1600–32—Mortars and pestles of wood, and of metal (iron, bronze, and brass) come into common use in Europe for making coffee powder.
1601—The first printed reference to coffee in English, employing the more modern form of the word, appears in W. Parry's book, Sherley's Travels, as "a certain liquor which they call coffe."
1603—Captain John Smith, English adventurer, and founder of the colony of Virginia, in his book of travels published this year, refers to the Turks' drink, "coffa."
1610—Sir George Sandys, the poet, visits Turkey, Egypt, and Palestine, and records that the Turks "sip a drink called coffa (of the berry that it is made of) in little china dishes, as hot as they can suffer it."
1614—Dutch traders visit Aden to examine into the possibilities of coffee cultivation and coffee trading.
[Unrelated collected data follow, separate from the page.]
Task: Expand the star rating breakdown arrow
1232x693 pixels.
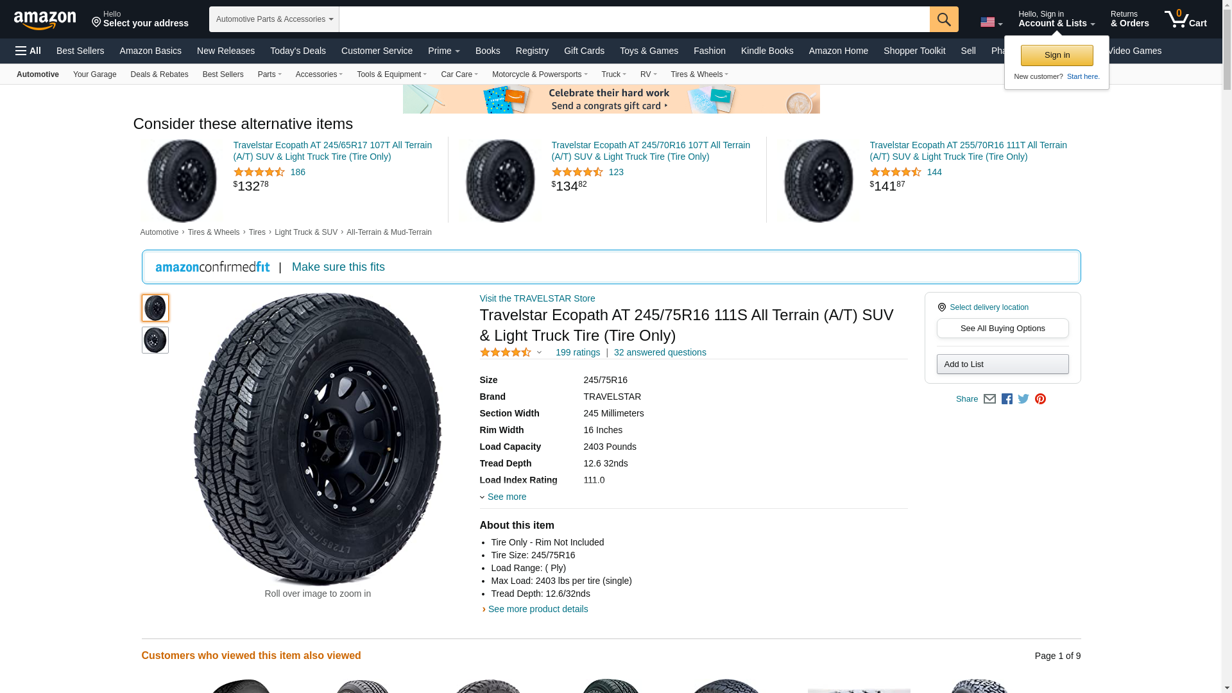Action: coord(539,352)
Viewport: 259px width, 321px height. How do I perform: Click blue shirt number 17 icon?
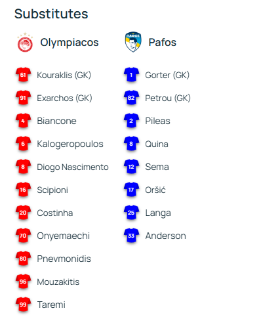(x=131, y=190)
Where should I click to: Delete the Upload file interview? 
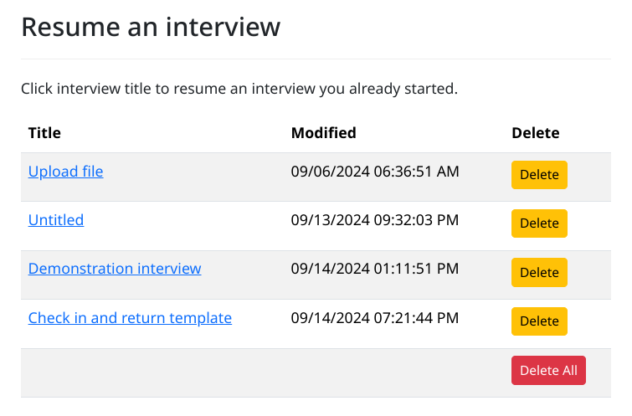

1615—Pietro Della Valle writes a letter from Constantinople to his friend Mario Schipano at Venice that when he returns he will bring with him some coffee, which he believes "is a thing unknown in his native country."
1615—Coffee is introduced into Venice.
1616—The first coffee is brought from Mocha to Holland by Pieter Van dan Broecke.
1620—Peregrine White's wooden mortar and pestle (used for "braying" coffee) is brought to America on the Mayflower by White's parents.
1623–27—Francis Bacon, in his Historia Vitae et Mortis (1623), speaks of the Turks' "caphe"; and in his Sylva Sylvarum (1627) writes: "They have in Turkey a drink called coffa made of a berry of the same name, as black as soot, and of a strong scent ... this drink comforteth the brain and heart, and helpeth digestion."